__Work to complete__:
1. In the essay on historical travel, rewrite the passage from "On this trip, my" up to and including "associated with her.", substituting "Orléans" for "Rouen".
2. Recast the listing, from the line with "Click the Target Frame Rate slider handle" up to and including the line with "point(528,91)", as a Markdown table with columns Row and Entry, skipping blank lines.

__Excerpt to read__:
I love history anyway, so I can easily get excited over seeing someplace like Hadrian’s Wall or Egyptian pyramids and temples or battlefields like Gettysburg, Fredericksburg, Yorktown, Culloden, the D-Day landing beaches, etc. Smaller historical events are also intriguing to me.
Whether you are fascinated by history or not, knowing just a little bit about a place can make it much more interesting, such as what is the significance of an old cemetery? Who is buried there?
In St Augustine, Florida, I was fascinated by the fort. It had been built by the Spanish prior to the English settlements at either Jamestown or Roanoke, Virginia or Plymouth, Massachusetts.
In Israel, Masada would have just been several piles of rocks up on a high, hot plateau without knowledge of its history. For those who hadn’t read up on it before the trip, there was a short film down at the base that everyone watched before taking the cable car up to see it.
At Thermopylae in Greece, without knowledge of what had taken place there a couple thousand years ago, just looking at a monument to Leonides and the 300 Spartans who fought and died there wouldn’t have been all that fascinating. Since I knew the story, I could use my imagination. And a good imagination was necessary. The topography has changed quite a bit since 480 BC.
On this trip, my knowledge of Joan of Arc came in handy while in Rouen. I knew that the museum dedicated to her was in the very building where her trial had taken place. I also knew about all of the other locations associated with her.
In Avignon, I was aware of the history of the town, the Pont de Avignon, and the Palais des Papes. Despite it being a very hot day, my back hurting, and lots of stairs to climb, I was very interested in seeing it all.
Sometimes when visiting a place where you already know the history, you can find that seeing the place itself can make your understanding of it much clearer. It was one thing to read about traboules (the secret passages that had been used by the French Resistance to escape detection), but quite another to actually walk through a few of them. They had been built in the old, Renaissance portion of Lyon back when that part of the city was new. People who lived there knew about them. But people who didn’t live there were at a loss. To this day, only a handful of them are open to the public.

__Materials provided__:
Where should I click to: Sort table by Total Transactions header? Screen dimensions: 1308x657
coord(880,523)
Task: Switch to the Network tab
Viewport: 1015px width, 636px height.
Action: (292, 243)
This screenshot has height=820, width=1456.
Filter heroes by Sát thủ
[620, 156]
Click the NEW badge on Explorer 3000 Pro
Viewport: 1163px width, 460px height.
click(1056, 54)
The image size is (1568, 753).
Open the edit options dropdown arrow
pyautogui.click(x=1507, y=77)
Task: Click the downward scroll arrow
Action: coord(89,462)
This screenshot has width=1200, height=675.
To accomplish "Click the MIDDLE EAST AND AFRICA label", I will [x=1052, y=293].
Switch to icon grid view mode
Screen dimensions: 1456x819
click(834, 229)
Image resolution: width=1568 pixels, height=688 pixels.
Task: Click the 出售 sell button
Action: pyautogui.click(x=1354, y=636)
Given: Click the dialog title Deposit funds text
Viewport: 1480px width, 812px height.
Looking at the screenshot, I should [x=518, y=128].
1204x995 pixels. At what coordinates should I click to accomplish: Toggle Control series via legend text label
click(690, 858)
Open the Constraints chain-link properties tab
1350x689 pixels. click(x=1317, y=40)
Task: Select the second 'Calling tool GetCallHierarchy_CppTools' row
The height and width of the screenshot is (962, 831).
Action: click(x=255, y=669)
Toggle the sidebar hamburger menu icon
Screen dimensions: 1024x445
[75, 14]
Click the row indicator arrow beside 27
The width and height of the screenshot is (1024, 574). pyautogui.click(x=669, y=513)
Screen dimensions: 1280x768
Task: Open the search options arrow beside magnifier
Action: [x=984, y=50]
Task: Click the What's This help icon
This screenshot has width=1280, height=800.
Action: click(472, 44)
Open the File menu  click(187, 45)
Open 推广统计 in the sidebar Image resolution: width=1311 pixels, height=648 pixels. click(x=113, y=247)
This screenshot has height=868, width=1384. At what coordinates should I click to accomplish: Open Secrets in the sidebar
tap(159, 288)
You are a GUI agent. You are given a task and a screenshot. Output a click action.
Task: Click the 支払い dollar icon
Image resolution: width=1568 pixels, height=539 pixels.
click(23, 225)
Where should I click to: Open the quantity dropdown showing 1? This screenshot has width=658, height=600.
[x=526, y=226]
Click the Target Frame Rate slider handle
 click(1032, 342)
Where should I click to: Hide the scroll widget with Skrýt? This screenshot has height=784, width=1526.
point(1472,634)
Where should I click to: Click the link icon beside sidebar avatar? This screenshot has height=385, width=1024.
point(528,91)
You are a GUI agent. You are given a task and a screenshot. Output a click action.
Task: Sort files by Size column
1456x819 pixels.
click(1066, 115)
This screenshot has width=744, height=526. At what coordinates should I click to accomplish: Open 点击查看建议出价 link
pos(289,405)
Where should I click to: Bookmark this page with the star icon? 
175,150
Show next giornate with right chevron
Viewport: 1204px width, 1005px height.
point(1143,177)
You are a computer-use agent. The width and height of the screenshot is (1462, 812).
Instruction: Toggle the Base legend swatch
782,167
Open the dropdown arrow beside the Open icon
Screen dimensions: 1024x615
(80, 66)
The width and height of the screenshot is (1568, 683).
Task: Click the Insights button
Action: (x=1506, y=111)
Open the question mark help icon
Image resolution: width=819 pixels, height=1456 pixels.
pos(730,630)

__Answers__:
1.
On this trip, my knowledge of Joan of Arc came in handy while in Orléans. I knew that the museum dedicated to her was in the very building where her trial had taken place. I also knew about all of the other locations associated with her.

2.
| Row | Entry |
|---|---|
| 1 | Click the Target Frame Rate slider handle |
| 2 |  click(1032, 342) |
| 3 | Where should I click to: Hide the scroll widget with Skrýt? This screenshot has height=784, width=1526. |
| 4 | point(1472,634) |
| 5 | Where should I click to: Click the link icon beside sidebar avatar? This screenshot has height=385, width=1024. |
| 6 | point(528,91) |